──────── DOCUMENT SEGMENT
For the Instructor
These student materials complement the Water Science and Society Instructor Materials. If you would like your students to have access to the student materials, we suggest you either point them at the Student Version which omits the framing pages with information designed for faculty (and this box). Or you can download these pages in several formats that you can include in your course website or local Learning Managment System. Learn more about using, modifying, and sharing InTeGrate teaching materials.Introduction to Dams
Think about your impressions of dams and the reservoirs behind them that you have seen. Large concrete dams have grandeur, and the huge lakes that they contain are often sited in attractive canyon or valley settings and provide picnic, swimming and boating facilities. If you had grown up in the arid southwestern U.S., you might have thought of these as oases—providing relief from summer heat and dryness; had you grown up in the eastern U.S., you may have appreciated the dam-impounded reservoirs as camping and fishing spots. It is likely that, when you were young, you did not appreciate the real purposes of these structures or the controversies that surrounded some of them as they were proposed and built.
Dams most importantly provide: 1) dependable water supplies in areas experiencing significant annual fluctuations in precipitation and runoff or lacking other water sources such as groundwater; 2) a flood control buffer for times of excessive precipitation and runoff; 3) hydraulic head for generating hydroelectric power; and 4) recreational opportunities including boating, fishing, and swimming. During the colonial settlement and expansion in eastern North America, dams provided direct hydropower primarily for mills. Later, during the settlement of the semiarid to arid west, small dams provided water storage for irrigation and watering livestock. These two contrasting uses of dams, one in a relatively water-rich region, and the other in arid lands led to different water laws, which have been outlined in Module 1. An estimated 75,000 dams (over 25 feet) have been constructed in the U.S. alone (Graf, 1999), providing water storage of about 4 acre-feet (5000 m3) per year per person. Please go to this video of U.S. dam building since the early 1800s to see the pace and geographic location of dam building.
If the video does not play, watch it on the CSDMS website.
Figure 1 illustrates the increase in water storage from 1900 to the present on a global basis. This compilation shows clearly the impact of the U.S. dam building era, beginning in the 1950s as well as the decrease in the rate of water storage beginning in the 1980s with reduced rates of dam construction and the onset of dam removal projects. With an estimated 22,000 large dams China's push to build more dams is creating controversy.
Reading
Please take some time to read about it China's Great Dam Boom: A Major Assault on Its Rivers.
credit: P. Gleick, The Pacific Institute. Used by permission.
Activate Your Learning
1. Why are large dams constructed? List four reasons.
────────────────
Rewrite the paragraph of the text on dams that begins "Dams most importantly provide" as a bulleted list, keeping its main facts. The entries that come after this point are separate material with no connection to the text on dams.
──────── EXTRACTED MATERIAL
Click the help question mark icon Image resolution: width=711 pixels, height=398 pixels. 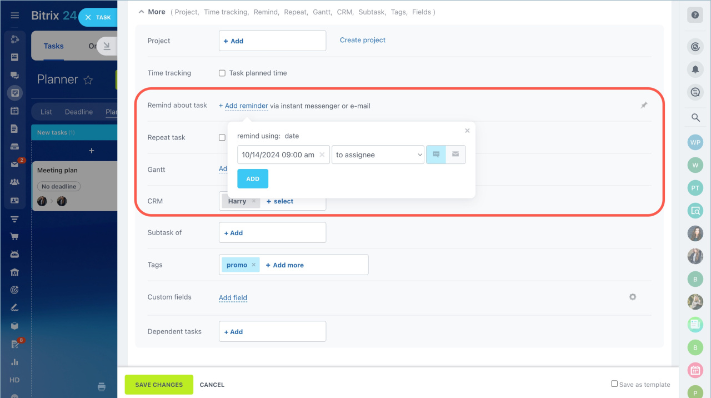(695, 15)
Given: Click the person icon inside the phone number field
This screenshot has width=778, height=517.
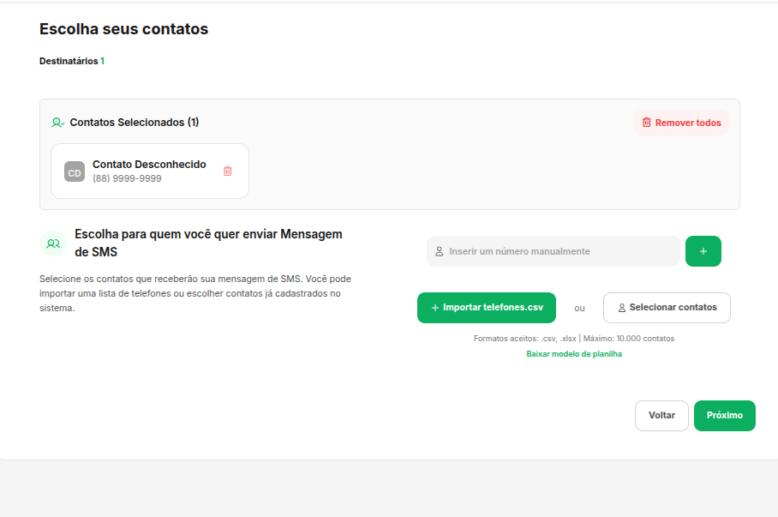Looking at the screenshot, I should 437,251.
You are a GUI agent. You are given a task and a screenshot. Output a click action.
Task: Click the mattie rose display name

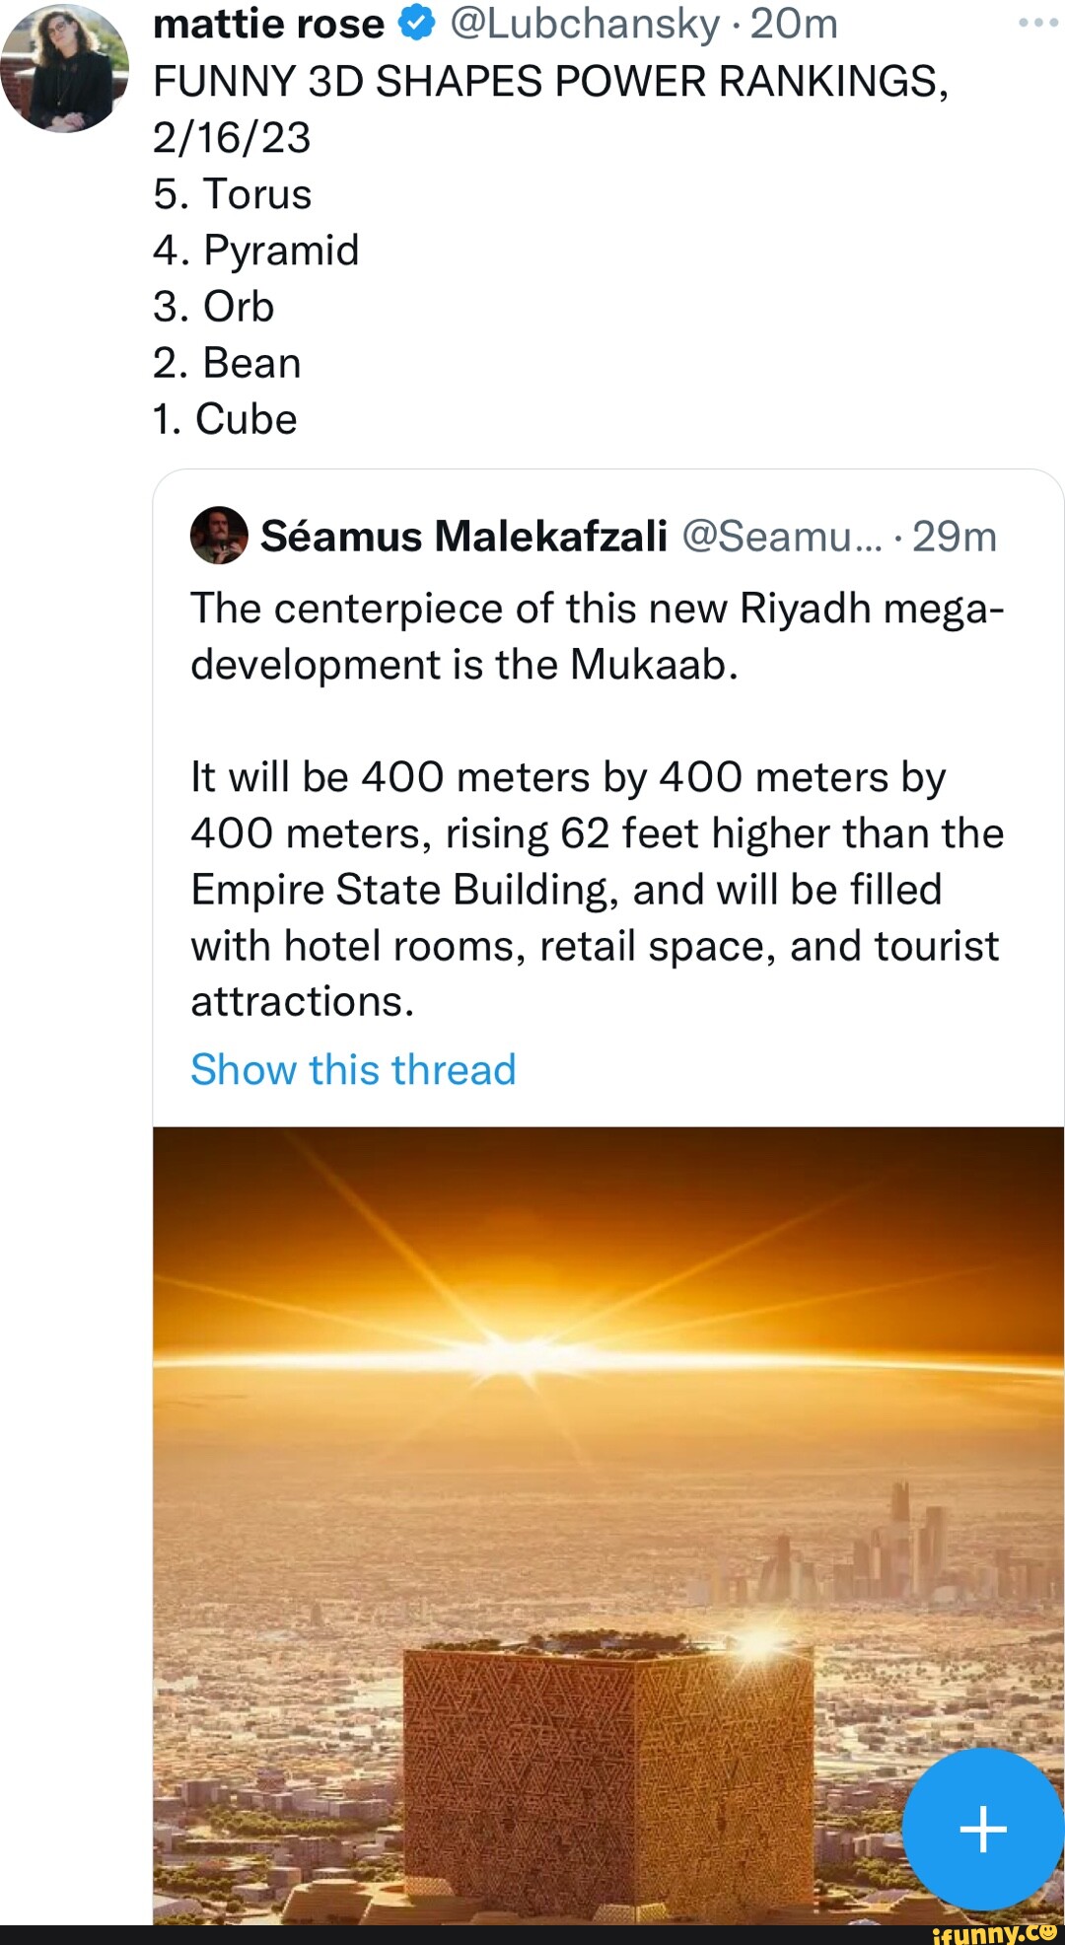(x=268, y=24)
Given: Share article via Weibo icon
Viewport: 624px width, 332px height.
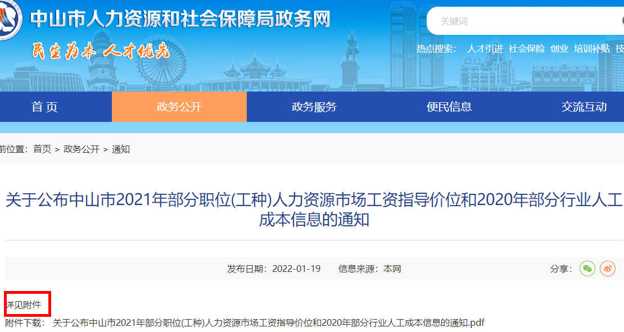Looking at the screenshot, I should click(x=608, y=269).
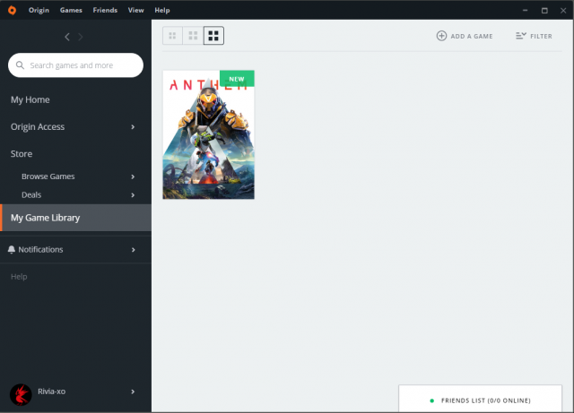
────────────────
» EXERCISE RESPONSE:
- Main purposes of dams:
  - Dependable water supplies where precipitation and runoff vary a lot from year to year, or where other sources such as groundwater are lacking
  - A flood control buffer during excessive precipitation and runoff
  - Hydraulic head for generating hydroelectric power
  - Recreation, including boating, fishing, and swimming
- In colonial eastern North America, dams supplied direct hydropower, mainly for mills.
- Later, in the semiarid to arid west, small dams stored water for irrigation and livestock.
- These two contrasting uses, in a water-rich region and in arid lands, led to different water laws, outlined in Module 1.
- An estimated 75,000 dams over 25 feet have been built in the U.S. (Graf, 1999), storing about 4 acre-feet (5000 m3) of water per year per person.
- A video shows the pace and locations of U.S. dam building since the early 1800s.